Personal information
- Nationality: Slovenia
- Born: 5 December 1985 (age 40) Maribor, SR Slovenia, SFR Yugoslavia
- Height: 1.66 m (5 ft 5+1⁄2 in)
- Weight: 56 kg (123 lb)

Sport
- Sport: Athletics
- Event: Sprint
- Club: Poljane Maribor

Achievements and titles
- Personal best(s): 100 m: 11.83 s (2007) 200 m: 22.74 s (2008)

Medal record
Women's athletics
Representing Slovenia
Universiade
| Bronze medal – third place | 2009 Belgrade | 200 m |

= Sabina Veit =

Slovenian sprinter

Sabina Veit (born December 5, 1985, in Maribor) is a Slovenian sprinter. She set a personal best and an Olympic A-standard time of 22.74 seconds, by winning the 200 metres at the Slovenian Open Athletics Championships, coincidentally in her home city. She also won a bronze medal in the same distance at the 2009 Summer Universiade in Belgrade, finishing her time at 23.34 seconds.

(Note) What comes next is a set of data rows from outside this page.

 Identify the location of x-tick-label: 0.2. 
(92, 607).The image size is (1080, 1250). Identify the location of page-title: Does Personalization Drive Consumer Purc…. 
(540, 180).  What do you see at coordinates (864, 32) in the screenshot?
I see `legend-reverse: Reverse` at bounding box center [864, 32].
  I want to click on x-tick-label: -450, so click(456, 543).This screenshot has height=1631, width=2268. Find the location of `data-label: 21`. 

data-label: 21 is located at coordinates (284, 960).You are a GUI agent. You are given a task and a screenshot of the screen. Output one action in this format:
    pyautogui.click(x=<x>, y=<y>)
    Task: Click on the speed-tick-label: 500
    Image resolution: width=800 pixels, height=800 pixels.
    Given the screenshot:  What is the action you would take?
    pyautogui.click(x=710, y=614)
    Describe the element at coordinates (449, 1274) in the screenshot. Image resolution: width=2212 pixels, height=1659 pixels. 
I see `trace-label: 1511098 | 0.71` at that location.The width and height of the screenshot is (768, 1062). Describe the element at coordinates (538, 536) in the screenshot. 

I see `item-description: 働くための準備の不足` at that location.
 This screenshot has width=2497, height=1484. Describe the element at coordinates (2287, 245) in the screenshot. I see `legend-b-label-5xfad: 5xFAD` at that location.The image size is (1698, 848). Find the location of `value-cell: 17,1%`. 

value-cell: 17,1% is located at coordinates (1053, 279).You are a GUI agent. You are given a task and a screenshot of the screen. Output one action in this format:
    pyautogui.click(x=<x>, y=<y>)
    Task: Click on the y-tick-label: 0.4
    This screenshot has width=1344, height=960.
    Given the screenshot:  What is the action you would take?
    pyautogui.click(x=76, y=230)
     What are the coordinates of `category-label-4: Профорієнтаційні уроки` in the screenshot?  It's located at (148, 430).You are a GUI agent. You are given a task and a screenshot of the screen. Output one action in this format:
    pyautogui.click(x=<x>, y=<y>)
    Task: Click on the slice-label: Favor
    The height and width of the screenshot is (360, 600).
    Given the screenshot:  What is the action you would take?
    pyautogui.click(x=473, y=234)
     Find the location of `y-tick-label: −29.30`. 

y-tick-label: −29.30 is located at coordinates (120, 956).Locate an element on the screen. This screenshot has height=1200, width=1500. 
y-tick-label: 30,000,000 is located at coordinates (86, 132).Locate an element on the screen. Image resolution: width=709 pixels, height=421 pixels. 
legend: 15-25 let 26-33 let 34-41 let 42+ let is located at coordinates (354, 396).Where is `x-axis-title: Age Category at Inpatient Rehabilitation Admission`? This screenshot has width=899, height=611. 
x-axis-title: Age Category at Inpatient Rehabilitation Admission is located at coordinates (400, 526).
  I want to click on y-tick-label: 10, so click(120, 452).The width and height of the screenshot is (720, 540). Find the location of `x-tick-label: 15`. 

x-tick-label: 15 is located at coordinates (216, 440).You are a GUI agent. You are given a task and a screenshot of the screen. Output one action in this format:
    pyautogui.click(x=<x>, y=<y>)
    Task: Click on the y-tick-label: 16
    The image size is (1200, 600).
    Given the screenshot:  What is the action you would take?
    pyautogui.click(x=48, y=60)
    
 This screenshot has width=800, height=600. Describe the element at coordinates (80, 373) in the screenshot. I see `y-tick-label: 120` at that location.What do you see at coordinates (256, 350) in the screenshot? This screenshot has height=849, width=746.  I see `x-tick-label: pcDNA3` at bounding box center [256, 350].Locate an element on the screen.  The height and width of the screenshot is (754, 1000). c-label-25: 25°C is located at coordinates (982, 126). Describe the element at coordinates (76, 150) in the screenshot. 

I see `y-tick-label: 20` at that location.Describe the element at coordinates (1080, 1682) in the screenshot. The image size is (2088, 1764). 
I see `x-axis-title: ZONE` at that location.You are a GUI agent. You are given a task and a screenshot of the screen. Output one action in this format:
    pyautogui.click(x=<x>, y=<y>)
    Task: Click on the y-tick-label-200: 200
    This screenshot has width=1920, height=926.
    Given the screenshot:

Veit represented Slovenia at the 2008 Summer Olympics in Beijing, where she competed for the women's 200 metres. She ran in the third heat against seven other competitors, including United States' Marshevet Hooker, and four-time Olympian Debbie Ferguson-McKenzie of the Bahamas. She finished the race in fifth place by four hundredths of a second (0.04) behind Cyprus' Eleni Artymata, with a time of 23.62 seconds. Veit, however, failed to advance into the quarterfinals, as she placed thirty-fourth overall, and was ranked below four mandatory slots for the next round. She also tied her overall position with Barbados' Jade Bailey.